(What the task asks) Quote the records below verbatim, reproducing every line without alteration.

------------------------

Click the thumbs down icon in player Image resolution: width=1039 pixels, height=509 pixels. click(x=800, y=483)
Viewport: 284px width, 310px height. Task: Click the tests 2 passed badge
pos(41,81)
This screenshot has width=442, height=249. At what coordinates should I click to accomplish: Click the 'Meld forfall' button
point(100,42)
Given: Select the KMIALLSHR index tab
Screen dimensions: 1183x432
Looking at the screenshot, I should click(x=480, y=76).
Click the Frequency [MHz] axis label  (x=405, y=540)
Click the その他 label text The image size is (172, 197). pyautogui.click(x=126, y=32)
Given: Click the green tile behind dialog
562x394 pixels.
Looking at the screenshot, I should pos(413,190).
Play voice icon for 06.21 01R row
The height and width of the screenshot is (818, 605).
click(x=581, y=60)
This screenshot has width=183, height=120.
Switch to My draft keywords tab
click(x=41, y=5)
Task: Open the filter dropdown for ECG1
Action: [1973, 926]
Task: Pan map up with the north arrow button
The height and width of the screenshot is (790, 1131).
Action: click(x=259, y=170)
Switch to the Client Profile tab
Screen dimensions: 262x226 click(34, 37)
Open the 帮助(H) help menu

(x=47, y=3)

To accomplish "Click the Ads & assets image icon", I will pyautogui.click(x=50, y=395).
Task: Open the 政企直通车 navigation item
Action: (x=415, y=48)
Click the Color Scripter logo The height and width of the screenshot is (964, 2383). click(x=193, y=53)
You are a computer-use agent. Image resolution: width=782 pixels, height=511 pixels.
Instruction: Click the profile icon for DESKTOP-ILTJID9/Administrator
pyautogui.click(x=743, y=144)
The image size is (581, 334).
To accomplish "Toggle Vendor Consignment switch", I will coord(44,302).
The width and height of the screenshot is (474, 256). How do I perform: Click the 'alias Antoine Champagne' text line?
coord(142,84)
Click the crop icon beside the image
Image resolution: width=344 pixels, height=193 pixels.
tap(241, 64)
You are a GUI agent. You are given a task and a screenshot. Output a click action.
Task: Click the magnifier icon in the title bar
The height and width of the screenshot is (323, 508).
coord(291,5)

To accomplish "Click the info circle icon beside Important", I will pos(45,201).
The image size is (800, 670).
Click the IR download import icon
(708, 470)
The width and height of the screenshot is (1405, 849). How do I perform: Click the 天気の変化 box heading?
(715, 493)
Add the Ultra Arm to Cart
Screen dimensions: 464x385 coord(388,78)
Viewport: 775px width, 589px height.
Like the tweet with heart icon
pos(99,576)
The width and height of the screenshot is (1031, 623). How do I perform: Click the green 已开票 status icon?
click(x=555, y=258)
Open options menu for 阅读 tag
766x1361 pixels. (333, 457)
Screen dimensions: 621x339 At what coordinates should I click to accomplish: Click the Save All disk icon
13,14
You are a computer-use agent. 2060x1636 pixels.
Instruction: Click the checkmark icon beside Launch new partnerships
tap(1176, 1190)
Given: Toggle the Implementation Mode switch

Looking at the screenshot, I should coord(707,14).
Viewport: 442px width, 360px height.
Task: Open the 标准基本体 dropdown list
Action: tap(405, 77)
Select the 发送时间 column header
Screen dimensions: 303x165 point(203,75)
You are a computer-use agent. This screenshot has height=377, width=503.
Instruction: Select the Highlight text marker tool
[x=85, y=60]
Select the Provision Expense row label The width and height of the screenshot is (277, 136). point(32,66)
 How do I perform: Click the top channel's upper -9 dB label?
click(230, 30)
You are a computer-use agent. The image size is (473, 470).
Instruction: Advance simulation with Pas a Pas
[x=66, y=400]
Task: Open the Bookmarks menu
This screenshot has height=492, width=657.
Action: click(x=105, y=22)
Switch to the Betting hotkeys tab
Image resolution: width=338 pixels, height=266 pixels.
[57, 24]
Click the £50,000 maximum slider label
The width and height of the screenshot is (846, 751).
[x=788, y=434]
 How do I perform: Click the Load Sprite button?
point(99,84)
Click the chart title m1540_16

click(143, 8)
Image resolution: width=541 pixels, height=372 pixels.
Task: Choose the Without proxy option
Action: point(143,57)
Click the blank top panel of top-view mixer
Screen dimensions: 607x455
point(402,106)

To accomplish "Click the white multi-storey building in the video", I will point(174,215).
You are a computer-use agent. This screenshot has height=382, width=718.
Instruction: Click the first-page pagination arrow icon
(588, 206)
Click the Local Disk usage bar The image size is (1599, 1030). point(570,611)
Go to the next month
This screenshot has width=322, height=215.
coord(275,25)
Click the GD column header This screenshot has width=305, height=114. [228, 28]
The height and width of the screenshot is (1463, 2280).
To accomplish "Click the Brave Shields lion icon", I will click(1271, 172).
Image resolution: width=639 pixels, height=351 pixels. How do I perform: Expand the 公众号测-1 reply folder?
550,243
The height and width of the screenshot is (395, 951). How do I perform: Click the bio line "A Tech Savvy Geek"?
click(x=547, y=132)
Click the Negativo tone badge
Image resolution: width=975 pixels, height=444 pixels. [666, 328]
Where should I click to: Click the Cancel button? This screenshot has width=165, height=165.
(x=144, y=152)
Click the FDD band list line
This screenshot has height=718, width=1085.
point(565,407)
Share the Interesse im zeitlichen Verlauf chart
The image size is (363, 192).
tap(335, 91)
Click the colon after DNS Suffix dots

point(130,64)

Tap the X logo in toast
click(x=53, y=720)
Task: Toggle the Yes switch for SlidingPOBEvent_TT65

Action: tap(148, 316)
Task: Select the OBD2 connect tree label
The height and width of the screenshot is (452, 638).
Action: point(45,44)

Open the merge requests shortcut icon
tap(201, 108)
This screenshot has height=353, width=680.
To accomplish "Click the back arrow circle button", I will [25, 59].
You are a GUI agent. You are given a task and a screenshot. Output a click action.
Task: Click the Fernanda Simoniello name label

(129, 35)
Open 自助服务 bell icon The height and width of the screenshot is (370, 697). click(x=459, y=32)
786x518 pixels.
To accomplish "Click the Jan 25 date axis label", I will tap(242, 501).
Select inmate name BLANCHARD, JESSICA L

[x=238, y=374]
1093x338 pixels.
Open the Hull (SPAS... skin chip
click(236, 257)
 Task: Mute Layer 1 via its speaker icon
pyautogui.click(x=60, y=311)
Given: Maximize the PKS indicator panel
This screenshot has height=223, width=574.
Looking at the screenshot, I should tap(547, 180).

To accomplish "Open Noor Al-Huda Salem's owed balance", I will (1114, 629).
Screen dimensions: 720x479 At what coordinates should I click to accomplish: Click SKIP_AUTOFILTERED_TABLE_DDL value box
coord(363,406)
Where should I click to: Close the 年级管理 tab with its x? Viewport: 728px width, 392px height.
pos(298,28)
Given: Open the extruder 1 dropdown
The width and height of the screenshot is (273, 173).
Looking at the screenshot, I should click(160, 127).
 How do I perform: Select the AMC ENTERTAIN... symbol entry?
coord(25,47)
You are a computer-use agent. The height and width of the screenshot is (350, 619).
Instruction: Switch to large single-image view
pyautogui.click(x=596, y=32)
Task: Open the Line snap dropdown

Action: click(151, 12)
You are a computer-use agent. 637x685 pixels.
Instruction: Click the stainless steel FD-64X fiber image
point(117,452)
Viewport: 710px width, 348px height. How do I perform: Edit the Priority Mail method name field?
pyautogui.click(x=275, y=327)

------------------------

(Written answer)
Click the thumbs down icon in player Image resolution: width=1039 pixels, height=509 pixels. click(x=800, y=483)
Viewport: 284px width, 310px height. Task: Click the tests 2 passed badge
pos(41,81)
This screenshot has width=442, height=249. At what coordinates should I click to accomplish: Click the 'Meld forfall' button
point(100,42)
Given: Select the KMIALLSHR index tab
Screen dimensions: 1183x432
Looking at the screenshot, I should click(x=480, y=76).
Click the Frequency [MHz] axis label  (x=405, y=540)
Click the その他 label text The image size is (172, 197). pyautogui.click(x=126, y=32)
Given: Click the green tile behind dialog
562x394 pixels.
Looking at the screenshot, I should pos(413,190).
Play voice icon for 06.21 01R row
The height and width of the screenshot is (818, 605).
click(x=581, y=60)
This screenshot has width=183, height=120.
Switch to My draft keywords tab
click(x=41, y=5)
Task: Open the filter dropdown for ECG1
Action: [1973, 926]
Task: Pan map up with the north arrow button
The height and width of the screenshot is (790, 1131).
Action: click(x=259, y=170)
Switch to the Client Profile tab
Screen dimensions: 262x226 click(34, 37)
Open the 帮助(H) help menu

(x=47, y=3)

To accomplish "Click the Ads & assets image icon", I will pyautogui.click(x=50, y=395).
Task: Open the 政企直通车 navigation item
Action: (x=415, y=48)
Click the Color Scripter logo The height and width of the screenshot is (964, 2383). click(x=193, y=53)
You are a computer-use agent. Image resolution: width=782 pixels, height=511 pixels.
Instruction: Click the profile icon for DESKTOP-ILTJID9/Administrator
pyautogui.click(x=743, y=144)
The image size is (581, 334).
To accomplish "Toggle Vendor Consignment switch", I will coord(44,302).
The width and height of the screenshot is (474, 256). How do I perform: Click the 'alias Antoine Champagne' text line?
coord(142,84)
Click the crop icon beside the image
Image resolution: width=344 pixels, height=193 pixels.
tap(241, 64)
You are a GUI agent. You are given a task and a screenshot. Output a click action.
Task: Click the magnifier icon in the title bar
The height and width of the screenshot is (323, 508).
coord(291,5)

To accomplish "Click the info circle icon beside Important", I will pos(45,201).
The image size is (800, 670).
Click the IR download import icon
(708, 470)
The width and height of the screenshot is (1405, 849). How do I perform: Click the 天気の変化 box heading?
(715, 493)
Add the Ultra Arm to Cart
Screen dimensions: 464x385 coord(388,78)
Viewport: 775px width, 589px height.
Like the tweet with heart icon
pos(99,576)
The width and height of the screenshot is (1031, 623). How do I perform: Click the green 已开票 status icon?
click(x=555, y=258)
Open options menu for 阅读 tag
766x1361 pixels. (333, 457)
Screen dimensions: 621x339 At what coordinates should I click to accomplish: Click the Save All disk icon
13,14
You are a computer-use agent. 2060x1636 pixels.
Instruction: Click the checkmark icon beside Launch new partnerships
tap(1176, 1190)
Given: Toggle the Implementation Mode switch

Looking at the screenshot, I should coord(707,14).
Viewport: 442px width, 360px height.
Task: Open the 标准基本体 dropdown list
Action: tap(405, 77)
Select the 发送时间 column header
Screen dimensions: 303x165 point(203,75)
You are a computer-use agent. This screenshot has height=377, width=503.
Instruction: Select the Highlight text marker tool
[x=85, y=60]
Select the Provision Expense row label The width and height of the screenshot is (277, 136). point(32,66)
 How do I perform: Click the top channel's upper -9 dB label?
click(230, 30)
You are a computer-use agent. The image size is (473, 470).
Instruction: Advance simulation with Pas a Pas
[x=66, y=400]
Task: Open the Bookmarks menu
This screenshot has height=492, width=657.
Action: click(x=105, y=22)
Switch to the Betting hotkeys tab
Image resolution: width=338 pixels, height=266 pixels.
[57, 24]
Click the £50,000 maximum slider label
The width and height of the screenshot is (846, 751).
[x=788, y=434]
 How do I perform: Click the Load Sprite button?
point(99,84)
Click the chart title m1540_16

click(143, 8)
Image resolution: width=541 pixels, height=372 pixels.
Task: Choose the Without proxy option
Action: point(143,57)
Click the blank top panel of top-view mixer
Screen dimensions: 607x455
point(402,106)

To accomplish "Click the white multi-storey building in the video", I will point(174,215).
You are a computer-use agent. This screenshot has height=382, width=718.
Instruction: Click the first-page pagination arrow icon
(588, 206)
Click the Local Disk usage bar The image size is (1599, 1030). point(570,611)
Go to the next month
This screenshot has width=322, height=215.
coord(275,25)
Click the GD column header This screenshot has width=305, height=114. [228, 28]
The height and width of the screenshot is (1463, 2280).
To accomplish "Click the Brave Shields lion icon", I will click(1271, 172).
Image resolution: width=639 pixels, height=351 pixels. How do I perform: Expand the 公众号测-1 reply folder?
550,243
The height and width of the screenshot is (395, 951). How do I perform: Click the bio line "A Tech Savvy Geek"?
click(x=547, y=132)
Click the Negativo tone badge
Image resolution: width=975 pixels, height=444 pixels. [666, 328]
Where should I click to: Click the Cancel button? This screenshot has width=165, height=165.
(x=144, y=152)
Click the FDD band list line
This screenshot has height=718, width=1085.
point(565,407)
Share the Interesse im zeitlichen Verlauf chart
The image size is (363, 192).
tap(335, 91)
Click the colon after DNS Suffix dots

point(130,64)

Tap the X logo in toast
click(x=53, y=720)
Task: Toggle the Yes switch for SlidingPOBEvent_TT65

Action: tap(148, 316)
Task: Select the OBD2 connect tree label
The height and width of the screenshot is (452, 638).
Action: point(45,44)

Open the merge requests shortcut icon
tap(201, 108)
This screenshot has height=353, width=680.
To accomplish "Click the back arrow circle button", I will [25, 59].
You are a GUI agent. You are given a task and a screenshot. Output a click action.
Task: Click the Fernanda Simoniello name label

(129, 35)
Open 自助服务 bell icon The height and width of the screenshot is (370, 697). click(x=459, y=32)
786x518 pixels.
To accomplish "Click the Jan 25 date axis label", I will tap(242, 501).
Select inmate name BLANCHARD, JESSICA L

[x=238, y=374]
1093x338 pixels.
Open the Hull (SPAS... skin chip
click(236, 257)
 Task: Mute Layer 1 via its speaker icon
pyautogui.click(x=60, y=311)
Given: Maximize the PKS indicator panel
This screenshot has height=223, width=574.
Looking at the screenshot, I should tap(547, 180).

To accomplish "Open Noor Al-Huda Salem's owed balance", I will (1114, 629).
Screen dimensions: 720x479 At what coordinates should I click to accomplish: Click SKIP_AUTOFILTERED_TABLE_DDL value box
coord(363,406)
Where should I click to: Close the 年级管理 tab with its x? Viewport: 728px width, 392px height.
pos(298,28)
Given: Open the extruder 1 dropdown
The width and height of the screenshot is (273, 173).
Looking at the screenshot, I should click(160, 127).
 How do I perform: Select the AMC ENTERTAIN... symbol entry?
coord(25,47)
You are a computer-use agent. The height and width of the screenshot is (350, 619).
Instruction: Switch to large single-image view
pyautogui.click(x=596, y=32)
Task: Open the Line snap dropdown

Action: click(151, 12)
You are a computer-use agent. 637x685 pixels.
Instruction: Click the stainless steel FD-64X fiber image
point(117,452)
Viewport: 710px width, 348px height. How do I perform: Edit the Priority Mail method name field?
pyautogui.click(x=275, y=327)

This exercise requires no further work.